I sincerely condole with Mrs. Hamilton and you on the loss which you have sustained in the death of your beloved son Philip. I can well conceive of the distress this event has occasioned, and the tender recollections that his memory must long continue to excite. I lost my eldest child, a daughter,2 after she had discovered whatever can promise to flattter parental expectations. Is there ought in this world can console for such losses, and who shall dare to hope that he is to pass through it without tasting a portion of its afflictions?

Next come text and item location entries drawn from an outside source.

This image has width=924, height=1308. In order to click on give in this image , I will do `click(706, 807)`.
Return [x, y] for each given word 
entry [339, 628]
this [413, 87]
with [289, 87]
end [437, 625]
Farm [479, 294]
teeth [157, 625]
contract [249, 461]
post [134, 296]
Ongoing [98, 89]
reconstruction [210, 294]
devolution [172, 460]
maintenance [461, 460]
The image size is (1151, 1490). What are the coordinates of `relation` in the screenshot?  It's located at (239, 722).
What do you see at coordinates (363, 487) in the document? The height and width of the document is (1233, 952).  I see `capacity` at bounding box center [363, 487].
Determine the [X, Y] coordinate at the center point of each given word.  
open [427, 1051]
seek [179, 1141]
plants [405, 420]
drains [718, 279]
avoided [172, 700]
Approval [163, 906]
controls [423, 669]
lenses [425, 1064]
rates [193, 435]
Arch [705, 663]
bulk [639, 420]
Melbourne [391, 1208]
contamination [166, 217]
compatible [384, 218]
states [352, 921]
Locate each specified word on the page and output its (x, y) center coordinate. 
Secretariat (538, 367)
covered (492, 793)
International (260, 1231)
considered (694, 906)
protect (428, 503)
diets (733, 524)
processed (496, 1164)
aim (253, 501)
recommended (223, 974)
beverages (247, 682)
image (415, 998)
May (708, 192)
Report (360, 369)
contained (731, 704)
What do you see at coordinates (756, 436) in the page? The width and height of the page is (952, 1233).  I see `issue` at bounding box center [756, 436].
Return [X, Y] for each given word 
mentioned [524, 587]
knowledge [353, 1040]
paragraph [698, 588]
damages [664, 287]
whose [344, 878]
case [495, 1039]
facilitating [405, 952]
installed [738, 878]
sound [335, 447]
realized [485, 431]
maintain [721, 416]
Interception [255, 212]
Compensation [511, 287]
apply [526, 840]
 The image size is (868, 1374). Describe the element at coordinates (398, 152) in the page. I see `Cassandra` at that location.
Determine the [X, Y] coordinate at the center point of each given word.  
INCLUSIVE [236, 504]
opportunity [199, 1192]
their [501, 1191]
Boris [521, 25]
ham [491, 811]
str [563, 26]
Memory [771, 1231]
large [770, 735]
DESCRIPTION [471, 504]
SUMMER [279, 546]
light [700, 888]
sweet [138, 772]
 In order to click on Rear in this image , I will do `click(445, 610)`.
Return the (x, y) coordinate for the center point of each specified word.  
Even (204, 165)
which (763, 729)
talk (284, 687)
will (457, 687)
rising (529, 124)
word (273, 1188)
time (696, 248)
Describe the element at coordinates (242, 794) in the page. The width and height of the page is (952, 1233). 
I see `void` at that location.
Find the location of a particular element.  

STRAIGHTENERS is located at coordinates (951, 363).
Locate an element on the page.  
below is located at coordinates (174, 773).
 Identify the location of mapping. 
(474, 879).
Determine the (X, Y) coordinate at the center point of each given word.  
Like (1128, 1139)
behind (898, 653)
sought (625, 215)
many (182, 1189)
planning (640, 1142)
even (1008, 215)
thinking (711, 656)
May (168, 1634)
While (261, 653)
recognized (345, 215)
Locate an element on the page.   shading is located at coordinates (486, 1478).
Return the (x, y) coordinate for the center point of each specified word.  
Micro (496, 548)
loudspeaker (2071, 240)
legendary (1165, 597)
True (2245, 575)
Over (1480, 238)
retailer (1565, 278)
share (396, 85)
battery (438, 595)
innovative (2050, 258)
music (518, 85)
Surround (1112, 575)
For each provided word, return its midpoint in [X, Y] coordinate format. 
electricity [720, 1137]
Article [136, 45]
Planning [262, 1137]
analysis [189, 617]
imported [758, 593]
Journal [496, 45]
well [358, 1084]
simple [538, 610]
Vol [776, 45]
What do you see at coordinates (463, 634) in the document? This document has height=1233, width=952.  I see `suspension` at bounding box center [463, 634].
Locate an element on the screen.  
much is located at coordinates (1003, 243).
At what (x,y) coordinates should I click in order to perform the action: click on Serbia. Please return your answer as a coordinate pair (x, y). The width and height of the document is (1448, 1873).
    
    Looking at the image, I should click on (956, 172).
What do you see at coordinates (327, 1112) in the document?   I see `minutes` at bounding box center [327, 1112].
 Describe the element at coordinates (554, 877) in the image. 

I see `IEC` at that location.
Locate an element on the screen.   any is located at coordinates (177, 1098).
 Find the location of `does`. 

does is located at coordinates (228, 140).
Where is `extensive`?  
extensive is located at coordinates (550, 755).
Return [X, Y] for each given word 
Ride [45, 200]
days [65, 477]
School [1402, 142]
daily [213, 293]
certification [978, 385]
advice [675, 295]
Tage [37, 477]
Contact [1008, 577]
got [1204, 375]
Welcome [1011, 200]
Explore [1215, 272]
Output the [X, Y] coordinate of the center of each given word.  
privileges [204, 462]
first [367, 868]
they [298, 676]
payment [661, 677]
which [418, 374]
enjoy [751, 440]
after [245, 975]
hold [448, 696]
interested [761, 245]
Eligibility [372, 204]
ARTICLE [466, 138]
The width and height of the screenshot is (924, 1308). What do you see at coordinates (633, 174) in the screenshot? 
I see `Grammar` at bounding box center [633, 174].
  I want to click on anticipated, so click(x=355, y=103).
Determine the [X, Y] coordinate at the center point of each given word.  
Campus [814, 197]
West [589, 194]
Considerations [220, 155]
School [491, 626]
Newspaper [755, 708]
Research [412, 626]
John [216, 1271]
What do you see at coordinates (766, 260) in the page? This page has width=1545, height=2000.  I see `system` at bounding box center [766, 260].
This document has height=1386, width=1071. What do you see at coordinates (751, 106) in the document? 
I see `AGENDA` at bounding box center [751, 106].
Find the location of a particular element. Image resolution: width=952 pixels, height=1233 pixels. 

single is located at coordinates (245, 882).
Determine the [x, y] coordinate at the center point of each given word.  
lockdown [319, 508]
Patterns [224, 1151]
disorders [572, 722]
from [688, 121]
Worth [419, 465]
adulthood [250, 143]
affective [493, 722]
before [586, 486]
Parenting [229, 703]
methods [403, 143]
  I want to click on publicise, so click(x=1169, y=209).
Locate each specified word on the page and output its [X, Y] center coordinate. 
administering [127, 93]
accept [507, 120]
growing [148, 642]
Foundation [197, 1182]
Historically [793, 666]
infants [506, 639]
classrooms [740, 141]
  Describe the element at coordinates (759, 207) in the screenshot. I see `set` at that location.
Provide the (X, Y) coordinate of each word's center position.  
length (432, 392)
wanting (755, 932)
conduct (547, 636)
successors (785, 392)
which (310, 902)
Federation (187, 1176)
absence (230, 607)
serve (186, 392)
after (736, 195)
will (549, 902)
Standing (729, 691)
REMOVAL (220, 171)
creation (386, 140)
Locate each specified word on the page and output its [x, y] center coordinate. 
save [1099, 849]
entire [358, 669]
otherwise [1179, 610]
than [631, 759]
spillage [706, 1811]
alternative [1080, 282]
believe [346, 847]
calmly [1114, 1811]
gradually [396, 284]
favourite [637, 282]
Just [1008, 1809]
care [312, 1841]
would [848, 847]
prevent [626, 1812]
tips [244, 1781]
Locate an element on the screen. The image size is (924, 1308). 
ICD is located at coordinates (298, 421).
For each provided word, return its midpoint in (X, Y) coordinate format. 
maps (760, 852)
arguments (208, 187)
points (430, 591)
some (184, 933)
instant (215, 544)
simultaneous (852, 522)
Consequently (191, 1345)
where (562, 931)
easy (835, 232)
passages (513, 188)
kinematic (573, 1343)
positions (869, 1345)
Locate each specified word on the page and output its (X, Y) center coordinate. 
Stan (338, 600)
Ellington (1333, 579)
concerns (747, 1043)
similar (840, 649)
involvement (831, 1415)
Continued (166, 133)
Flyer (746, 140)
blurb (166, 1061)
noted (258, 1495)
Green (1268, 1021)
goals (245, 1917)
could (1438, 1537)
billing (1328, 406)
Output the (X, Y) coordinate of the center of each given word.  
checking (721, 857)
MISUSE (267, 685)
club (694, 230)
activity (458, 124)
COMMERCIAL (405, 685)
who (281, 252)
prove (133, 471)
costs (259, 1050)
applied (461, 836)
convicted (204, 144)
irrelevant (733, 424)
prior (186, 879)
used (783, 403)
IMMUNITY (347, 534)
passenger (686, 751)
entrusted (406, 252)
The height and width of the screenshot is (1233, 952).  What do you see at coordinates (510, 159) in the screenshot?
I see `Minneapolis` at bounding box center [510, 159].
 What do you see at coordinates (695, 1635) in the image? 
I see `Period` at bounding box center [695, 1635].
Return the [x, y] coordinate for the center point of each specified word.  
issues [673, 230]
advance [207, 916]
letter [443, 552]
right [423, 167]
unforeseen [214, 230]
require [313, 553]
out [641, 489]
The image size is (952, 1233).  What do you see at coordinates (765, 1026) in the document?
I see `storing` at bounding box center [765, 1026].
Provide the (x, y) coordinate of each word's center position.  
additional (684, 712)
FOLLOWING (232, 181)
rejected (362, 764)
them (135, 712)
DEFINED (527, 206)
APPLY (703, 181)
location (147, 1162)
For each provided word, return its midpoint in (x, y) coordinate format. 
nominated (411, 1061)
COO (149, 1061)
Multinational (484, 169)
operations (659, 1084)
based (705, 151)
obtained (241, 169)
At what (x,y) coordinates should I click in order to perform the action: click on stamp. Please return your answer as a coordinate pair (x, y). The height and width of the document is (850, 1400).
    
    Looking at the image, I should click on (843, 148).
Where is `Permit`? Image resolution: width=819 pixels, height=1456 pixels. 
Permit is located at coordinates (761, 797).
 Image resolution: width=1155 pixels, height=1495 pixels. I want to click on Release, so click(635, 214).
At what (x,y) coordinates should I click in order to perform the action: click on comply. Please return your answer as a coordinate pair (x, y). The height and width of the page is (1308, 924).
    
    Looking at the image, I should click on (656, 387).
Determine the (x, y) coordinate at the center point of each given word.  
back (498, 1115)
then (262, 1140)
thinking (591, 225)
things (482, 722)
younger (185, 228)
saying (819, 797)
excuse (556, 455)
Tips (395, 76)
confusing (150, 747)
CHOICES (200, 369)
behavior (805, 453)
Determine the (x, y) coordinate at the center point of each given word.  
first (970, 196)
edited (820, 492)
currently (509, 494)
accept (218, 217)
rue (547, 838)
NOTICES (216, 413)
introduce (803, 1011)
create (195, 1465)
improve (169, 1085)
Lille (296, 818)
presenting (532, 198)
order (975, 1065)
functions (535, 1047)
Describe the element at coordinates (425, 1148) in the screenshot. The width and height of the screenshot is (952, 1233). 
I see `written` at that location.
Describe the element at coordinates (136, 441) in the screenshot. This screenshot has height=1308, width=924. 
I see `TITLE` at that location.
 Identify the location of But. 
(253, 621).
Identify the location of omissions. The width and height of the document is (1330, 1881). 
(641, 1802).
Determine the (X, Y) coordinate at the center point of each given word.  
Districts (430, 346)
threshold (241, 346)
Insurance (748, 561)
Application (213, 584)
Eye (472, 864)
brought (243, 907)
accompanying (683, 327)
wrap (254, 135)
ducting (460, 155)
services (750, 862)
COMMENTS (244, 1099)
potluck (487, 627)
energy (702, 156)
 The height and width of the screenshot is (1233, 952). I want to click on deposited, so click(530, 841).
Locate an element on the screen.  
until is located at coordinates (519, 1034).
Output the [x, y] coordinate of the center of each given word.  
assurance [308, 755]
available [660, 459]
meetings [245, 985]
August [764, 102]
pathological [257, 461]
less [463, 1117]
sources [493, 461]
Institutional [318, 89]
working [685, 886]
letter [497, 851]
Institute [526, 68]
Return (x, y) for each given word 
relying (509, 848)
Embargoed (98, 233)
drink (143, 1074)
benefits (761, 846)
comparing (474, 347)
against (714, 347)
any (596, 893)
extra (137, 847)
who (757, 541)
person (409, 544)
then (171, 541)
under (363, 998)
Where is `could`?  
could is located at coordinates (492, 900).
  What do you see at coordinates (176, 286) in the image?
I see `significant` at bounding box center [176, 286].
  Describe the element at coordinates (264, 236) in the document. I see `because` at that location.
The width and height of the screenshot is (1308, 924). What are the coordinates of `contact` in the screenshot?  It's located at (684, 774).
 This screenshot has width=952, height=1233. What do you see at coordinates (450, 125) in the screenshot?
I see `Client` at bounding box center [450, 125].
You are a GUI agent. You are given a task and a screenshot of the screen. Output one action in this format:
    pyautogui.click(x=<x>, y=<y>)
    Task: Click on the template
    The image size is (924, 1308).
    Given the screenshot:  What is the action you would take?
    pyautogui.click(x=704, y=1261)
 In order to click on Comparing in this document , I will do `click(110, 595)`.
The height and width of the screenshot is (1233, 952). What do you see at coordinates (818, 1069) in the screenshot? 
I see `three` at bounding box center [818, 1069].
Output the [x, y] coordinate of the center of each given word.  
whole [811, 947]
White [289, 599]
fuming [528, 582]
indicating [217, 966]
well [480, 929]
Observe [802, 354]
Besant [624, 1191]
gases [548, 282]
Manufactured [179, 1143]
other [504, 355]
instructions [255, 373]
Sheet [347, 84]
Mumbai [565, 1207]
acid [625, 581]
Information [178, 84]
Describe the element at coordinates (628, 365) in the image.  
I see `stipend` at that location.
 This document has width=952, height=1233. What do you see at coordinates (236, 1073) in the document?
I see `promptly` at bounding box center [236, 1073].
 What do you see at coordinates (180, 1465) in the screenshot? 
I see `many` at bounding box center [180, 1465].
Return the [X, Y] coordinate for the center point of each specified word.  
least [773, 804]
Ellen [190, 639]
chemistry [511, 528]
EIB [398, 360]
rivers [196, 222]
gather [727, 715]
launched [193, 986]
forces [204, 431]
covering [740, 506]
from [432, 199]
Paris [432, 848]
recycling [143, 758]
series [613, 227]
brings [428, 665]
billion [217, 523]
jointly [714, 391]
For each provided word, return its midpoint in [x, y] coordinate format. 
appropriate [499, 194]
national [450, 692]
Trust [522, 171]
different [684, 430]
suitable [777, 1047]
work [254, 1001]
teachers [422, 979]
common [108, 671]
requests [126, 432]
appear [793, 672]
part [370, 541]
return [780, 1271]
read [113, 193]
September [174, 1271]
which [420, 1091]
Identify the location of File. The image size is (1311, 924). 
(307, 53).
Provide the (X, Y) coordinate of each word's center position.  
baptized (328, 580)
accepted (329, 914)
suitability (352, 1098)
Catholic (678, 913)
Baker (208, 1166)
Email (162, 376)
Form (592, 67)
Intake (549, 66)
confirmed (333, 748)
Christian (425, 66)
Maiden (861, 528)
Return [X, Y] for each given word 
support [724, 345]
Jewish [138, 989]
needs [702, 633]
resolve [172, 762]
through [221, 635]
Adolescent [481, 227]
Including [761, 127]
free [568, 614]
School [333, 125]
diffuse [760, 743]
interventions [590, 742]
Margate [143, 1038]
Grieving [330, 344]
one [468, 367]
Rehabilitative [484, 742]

Col. Rogers3 will deliver you this letter of condolence. He is my intimate friend, and one of our best and worthiest citizens. Receive him I request you as such, and believe me to be your sympathising and affectionate


Alexander Hamilton Esqr.

ALS, Hamilton Papers, Library of Congress; ADfS, James McHenry Papers, Library of Congress.

1For background to this letter, see Benjamin Rush to H, November 26, 1801.

2McHenry’s oldest child, Grace, was born on November 2, 1784, and died on March 24, 1789.

3Nicholas Rogers, a native of France, held the rank of major in the Continental Army during the American Revolution and served as aide-de-camp to General Baron de Kalb. On December 10, 1778, when he retired from the Army, he was brevetted a lieutenant colonel. When the letter printed above was written, he was living in Baltimore.